Bannock is a form of bread that served as a staple in the diets of early settlers and fur traders. Most Indigenous nations in North America have some version of bannock. Inuit call it palauga, Mi’kmaq luskinikn, and Ojibwe ba‘wezhiganag. The word derives from the Gaelic bannach, meaning morsel, which in turn likely came from the Latin panis, which means bread. Bannock is usually unleavened, oval-shaped and flat. The version that we know today came from Scotland. In its most rudimentary form, it is made of flour, water, and fat or lard. Milk, salt, and sugar are often added, depending on the recipe. It is traditionally cooked by mixing the ingredients into a large, round biscuit and baked in a frying pan. Today, most often, bannock is baked in the oven, making it heavy and dense; or it is pan-fried, light and fluffy; or it is deep-fried.
History of Bannock
It is conventionally believed that Scottish fur traders called Selkirk settlers introduced bannock to the Indigenous peoples of North America during the 18th and 19th centuries. (See also Fur Trade in Canada.) The Scots cooked it in a griddle called a bannock stone, which they placed on the floor before a fire. Scottish bannock was usually made of barley, peameal, or oatmeal. Wheat flour was later introduced. Indigenous people eventually adopted bannock, often using corn flour or plants rather than the wheat flour of Europeans.
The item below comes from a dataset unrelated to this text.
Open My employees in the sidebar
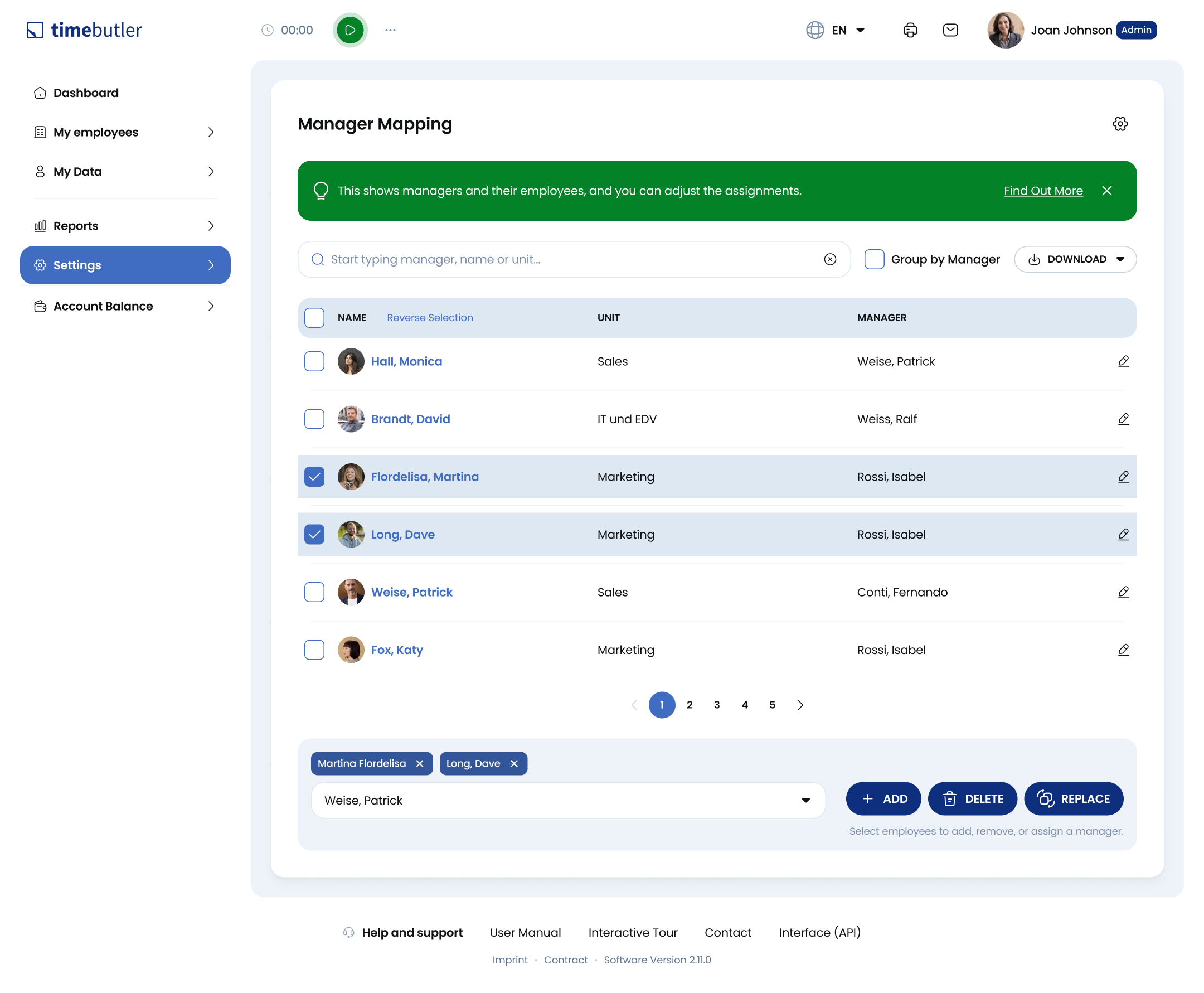Viewport: 1204px width, 993px height. (x=95, y=132)
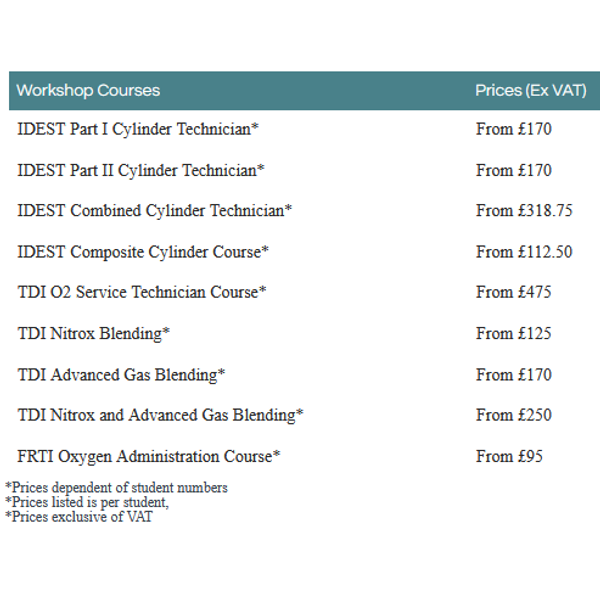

Bannock became a staple for voyageurs, fur traders, prospectors, and later, Indigenous peoples. It is a quick and simple carbohydrate-rich food, which was hard to come by in many parts of Canada. Many would mix the dough right into their flour bag, and toss it onto a pan whenever the need arose.
Bannock is a reminder that Indigenous peoples were forced to eat new foods when the Europeans colonized the land that is now Canada. Many Indigenous peoples were moved off their territories and onto reserves, where they were not able to hunt as they once did. The Canadian government supplied them with rations of things such as flour, lard, sugar and eggs. Bannock became a necessity to prevent starvation on reserves.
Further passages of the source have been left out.